Other efforts are looking into new ways to measure the neutron lifetime. Researchers from Johns Hopkins University and the U.K."s Durham University supported by DOE figured out how to use data from NASA to measure the neutron lifetime. Based on neutrons coming off of Venus and Mercury, they calculated a lifetime of 780 seconds with an uncertainty of 130 seconds. But because the data collection wasn't designed for this purpose, the uncertainty is too high to resolve the lifetime difference. At LANL, Tang is setting up an experiment that's a cross between the bottle and beam experiments. Instead of measuring protons at the end, it will measure electrons.
Exotic Possibilities Await
There's also the possibility that the difference is revealing a gap in our knowledge of this fundamental particle.
"We cannot leave any stones unturned," said Tang. "There are so many examples of people who have seen something, just chucked something to a mistake, not worked on it hard enough, and someone else did and they got the Nobel Prize."
One theory is that the neutron is breaking down in a way that scientists simply aren't aware of. It may break down into different particles than the familiar proton, electron, and anti-neutrino combination. If it does, that would explain why neutrons are disappearing in the bottle experiments but the corresponding number of protons aren't showing up in the beam experiments.
Other ideas are even more radical. Some theorists proposed that neutrons are breaking up into gamma rays and mysterious dark matter. Dark matter makes up 75 percent of the matter in the universe, yet as far as we know only interacts with regular matter via gravity. To test this theory, a group of scientists at LANL did a version of the bottle experiment where they measured both neutrons and gamma rays. But the proposed gamma rays didn't materialize, leaving scientists with no evidence for dark matter from neutrons.

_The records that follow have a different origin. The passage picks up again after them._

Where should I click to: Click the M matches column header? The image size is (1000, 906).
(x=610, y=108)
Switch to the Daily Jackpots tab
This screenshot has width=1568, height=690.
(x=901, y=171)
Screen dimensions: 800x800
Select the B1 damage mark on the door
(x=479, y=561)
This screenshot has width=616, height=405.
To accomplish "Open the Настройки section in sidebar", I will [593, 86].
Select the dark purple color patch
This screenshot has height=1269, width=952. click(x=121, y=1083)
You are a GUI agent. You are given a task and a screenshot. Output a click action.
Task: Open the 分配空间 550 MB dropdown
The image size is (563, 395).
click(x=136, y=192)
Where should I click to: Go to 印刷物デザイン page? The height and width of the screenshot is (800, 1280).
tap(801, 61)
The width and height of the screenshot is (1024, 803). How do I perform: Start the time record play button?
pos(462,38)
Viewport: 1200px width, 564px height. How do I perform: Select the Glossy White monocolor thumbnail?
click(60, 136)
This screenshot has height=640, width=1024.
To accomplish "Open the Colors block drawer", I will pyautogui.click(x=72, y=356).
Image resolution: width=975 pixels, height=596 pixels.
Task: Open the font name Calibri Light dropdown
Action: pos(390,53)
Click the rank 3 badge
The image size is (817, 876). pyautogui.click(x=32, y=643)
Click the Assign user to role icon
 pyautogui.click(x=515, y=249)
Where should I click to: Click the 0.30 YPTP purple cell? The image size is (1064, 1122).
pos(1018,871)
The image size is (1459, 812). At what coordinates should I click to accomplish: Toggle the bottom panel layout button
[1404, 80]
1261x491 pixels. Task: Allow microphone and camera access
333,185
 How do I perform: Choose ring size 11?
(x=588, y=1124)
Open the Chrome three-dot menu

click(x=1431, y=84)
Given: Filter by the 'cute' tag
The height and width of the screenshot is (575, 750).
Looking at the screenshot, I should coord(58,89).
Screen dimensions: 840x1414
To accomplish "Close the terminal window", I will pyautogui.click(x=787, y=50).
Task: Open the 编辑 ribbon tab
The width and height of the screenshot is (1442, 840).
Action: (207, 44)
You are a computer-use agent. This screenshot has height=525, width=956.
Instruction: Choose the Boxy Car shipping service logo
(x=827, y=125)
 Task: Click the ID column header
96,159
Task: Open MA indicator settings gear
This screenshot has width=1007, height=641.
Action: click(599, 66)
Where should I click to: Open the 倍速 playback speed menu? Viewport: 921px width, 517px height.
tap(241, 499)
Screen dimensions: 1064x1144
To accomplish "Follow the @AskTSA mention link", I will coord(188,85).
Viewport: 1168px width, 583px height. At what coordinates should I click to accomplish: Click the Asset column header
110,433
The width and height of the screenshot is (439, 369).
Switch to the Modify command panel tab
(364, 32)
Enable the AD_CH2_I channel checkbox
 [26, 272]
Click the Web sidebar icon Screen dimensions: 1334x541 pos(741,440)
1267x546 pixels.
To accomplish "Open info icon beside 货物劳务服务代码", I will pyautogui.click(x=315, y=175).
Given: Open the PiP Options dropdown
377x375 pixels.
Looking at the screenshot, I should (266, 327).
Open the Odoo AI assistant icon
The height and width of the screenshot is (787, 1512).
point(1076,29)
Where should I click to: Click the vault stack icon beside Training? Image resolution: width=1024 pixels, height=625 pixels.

Mirror matter is another possible concept that sounds like science-fiction. In theory, the "missing" neutrons could be turning into mirror neutrons, perfect copies that exist in an opposite universe. Having evolved in a different way from our universe, this mirror universe would be much colder and dominated by helium. While some nuclear scientists such as Greene think that this is "implausible," others are interested in testing it just in case.
"It's relatively unexplored territory. It's very compelling for me because I've got a great source of neutrons in my backyard," said Broussard, referring to the Spallation Neutron Source and High Flux Isotope Reactor, both DOE Office of Science user facilities at ORNL.
To test this theory, Broussard is analyzing data from an experiment that mimics the beam lifetime experiments, but adjusted to catch a sign of the neutron's potential invisible partner. By shooting a neutron beam through a specific magnetic field and then stopping it with a material that halts normal neutrons, she and her colleagues should be able to detect whether or not mirror neutrons exist.
Whatever results this experiment delivers, the work to understand the neutron lifetime will continue. "It's very telling that there are so many attempts to precisely measure the neutron lifetime. That tells you the emotional reaction of scientists to a discrepancy in the field – "I want to explore this!'" said Broussard. "Every scientist is motivated by the desire to learn, the desire to understand."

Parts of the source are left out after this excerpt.